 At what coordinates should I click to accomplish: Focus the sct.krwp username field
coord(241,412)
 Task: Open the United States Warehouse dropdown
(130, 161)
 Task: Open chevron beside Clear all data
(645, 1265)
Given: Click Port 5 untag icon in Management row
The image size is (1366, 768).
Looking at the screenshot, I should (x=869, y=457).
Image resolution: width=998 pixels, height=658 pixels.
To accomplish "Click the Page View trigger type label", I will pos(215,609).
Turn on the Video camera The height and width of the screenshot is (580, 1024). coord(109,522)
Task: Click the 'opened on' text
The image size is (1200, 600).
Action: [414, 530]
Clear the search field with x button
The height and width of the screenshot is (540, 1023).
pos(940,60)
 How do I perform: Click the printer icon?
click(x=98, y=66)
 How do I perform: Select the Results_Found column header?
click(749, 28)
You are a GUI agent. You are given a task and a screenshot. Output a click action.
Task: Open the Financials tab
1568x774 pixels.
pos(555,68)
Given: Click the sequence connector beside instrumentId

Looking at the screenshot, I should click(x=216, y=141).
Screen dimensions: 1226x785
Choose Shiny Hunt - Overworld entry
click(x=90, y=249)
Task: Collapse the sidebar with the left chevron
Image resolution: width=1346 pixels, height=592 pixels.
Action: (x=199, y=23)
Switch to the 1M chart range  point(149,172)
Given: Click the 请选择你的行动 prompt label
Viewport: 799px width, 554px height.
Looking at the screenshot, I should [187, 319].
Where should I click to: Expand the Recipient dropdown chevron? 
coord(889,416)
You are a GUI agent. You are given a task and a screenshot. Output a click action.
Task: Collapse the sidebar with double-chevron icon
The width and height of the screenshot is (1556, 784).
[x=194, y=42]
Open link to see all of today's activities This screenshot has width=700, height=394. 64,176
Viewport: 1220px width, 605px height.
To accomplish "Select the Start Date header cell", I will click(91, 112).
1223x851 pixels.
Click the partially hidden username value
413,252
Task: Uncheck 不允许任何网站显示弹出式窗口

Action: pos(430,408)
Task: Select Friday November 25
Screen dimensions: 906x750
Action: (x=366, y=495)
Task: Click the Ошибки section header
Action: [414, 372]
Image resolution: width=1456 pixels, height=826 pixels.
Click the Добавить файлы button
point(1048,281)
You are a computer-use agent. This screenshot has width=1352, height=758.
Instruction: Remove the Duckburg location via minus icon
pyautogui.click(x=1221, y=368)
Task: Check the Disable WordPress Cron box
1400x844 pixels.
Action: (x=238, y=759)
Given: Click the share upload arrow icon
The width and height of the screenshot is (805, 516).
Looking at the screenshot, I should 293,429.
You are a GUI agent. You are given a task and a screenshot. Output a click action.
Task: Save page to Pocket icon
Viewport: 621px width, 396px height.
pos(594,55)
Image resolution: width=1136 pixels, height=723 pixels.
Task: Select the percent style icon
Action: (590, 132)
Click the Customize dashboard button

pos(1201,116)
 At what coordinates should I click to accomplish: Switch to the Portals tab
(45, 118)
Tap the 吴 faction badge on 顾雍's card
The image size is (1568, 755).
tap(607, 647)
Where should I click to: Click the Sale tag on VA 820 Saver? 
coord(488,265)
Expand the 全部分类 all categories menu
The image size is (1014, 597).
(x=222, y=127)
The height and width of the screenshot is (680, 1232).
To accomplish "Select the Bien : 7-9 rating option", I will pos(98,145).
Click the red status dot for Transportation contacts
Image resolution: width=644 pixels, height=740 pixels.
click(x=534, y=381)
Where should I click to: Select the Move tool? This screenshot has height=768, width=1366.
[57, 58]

::::

→ **PROMPT**
So that nothing is lost, please repeat all of the entries exactly.

→ **COMPLETED EXERCISE**
 At what coordinates should I click to accomplish: Focus the sct.krwp username field
coord(241,412)
 Task: Open the United States Warehouse dropdown
(130, 161)
 Task: Open chevron beside Clear all data
(645, 1265)
Given: Click Port 5 untag icon in Management row
The image size is (1366, 768).
Looking at the screenshot, I should (x=869, y=457).
Image resolution: width=998 pixels, height=658 pixels.
To accomplish "Click the Page View trigger type label", I will pos(215,609).
Turn on the Video camera The height and width of the screenshot is (580, 1024). coord(109,522)
Task: Click the 'opened on' text
The image size is (1200, 600).
Action: [414, 530]
Clear the search field with x button
The height and width of the screenshot is (540, 1023).
pos(940,60)
 How do I perform: Click the printer icon?
click(x=98, y=66)
 How do I perform: Select the Results_Found column header?
click(749, 28)
You are a GUI agent. You are given a task and a screenshot. Output a click action.
Task: Open the Financials tab
1568x774 pixels.
pos(555,68)
Given: Click the sequence connector beside instrumentId

Looking at the screenshot, I should click(x=216, y=141).
Screen dimensions: 1226x785
Choose Shiny Hunt - Overworld entry
click(x=90, y=249)
Task: Collapse the sidebar with the left chevron
Image resolution: width=1346 pixels, height=592 pixels.
Action: (x=199, y=23)
Switch to the 1M chart range  point(149,172)
Given: Click the 请选择你的行动 prompt label
Viewport: 799px width, 554px height.
Looking at the screenshot, I should [187, 319].
Where should I click to: Expand the Recipient dropdown chevron? 
coord(889,416)
You are a GUI agent. You are given a task and a screenshot. Output a click action.
Task: Collapse the sidebar with double-chevron icon
The width and height of the screenshot is (1556, 784).
[x=194, y=42]
Open link to see all of today's activities This screenshot has width=700, height=394. 64,176
Viewport: 1220px width, 605px height.
To accomplish "Select the Start Date header cell", I will click(91, 112).
1223x851 pixels.
Click the partially hidden username value
413,252
Task: Uncheck 不允许任何网站显示弹出式窗口

Action: pos(430,408)
Task: Select Friday November 25
Screen dimensions: 906x750
Action: (x=366, y=495)
Task: Click the Ошибки section header
Action: [414, 372]
Image resolution: width=1456 pixels, height=826 pixels.
Click the Добавить файлы button
point(1048,281)
You are a computer-use agent. This screenshot has width=1352, height=758.
Instruction: Remove the Duckburg location via minus icon
pyautogui.click(x=1221, y=368)
Task: Check the Disable WordPress Cron box
1400x844 pixels.
Action: (x=238, y=759)
Given: Click the share upload arrow icon
The width and height of the screenshot is (805, 516).
Looking at the screenshot, I should 293,429.
You are a GUI agent. You are given a task and a screenshot. Output a click action.
Task: Save page to Pocket icon
Viewport: 621px width, 396px height.
pos(594,55)
Image resolution: width=1136 pixels, height=723 pixels.
Task: Select the percent style icon
Action: (590, 132)
Click the Customize dashboard button

pos(1201,116)
 At what coordinates should I click to accomplish: Switch to the Portals tab
(45, 118)
Tap the 吴 faction badge on 顾雍's card
The image size is (1568, 755).
tap(607, 647)
Where should I click to: Click the Sale tag on VA 820 Saver? 
coord(488,265)
Expand the 全部分类 all categories menu
The image size is (1014, 597).
(x=222, y=127)
The height and width of the screenshot is (680, 1232).
To accomplish "Select the Bien : 7-9 rating option", I will pos(98,145).
Click the red status dot for Transportation contacts
Image resolution: width=644 pixels, height=740 pixels.
click(x=534, y=381)
Where should I click to: Select the Move tool? This screenshot has height=768, width=1366.
[57, 58]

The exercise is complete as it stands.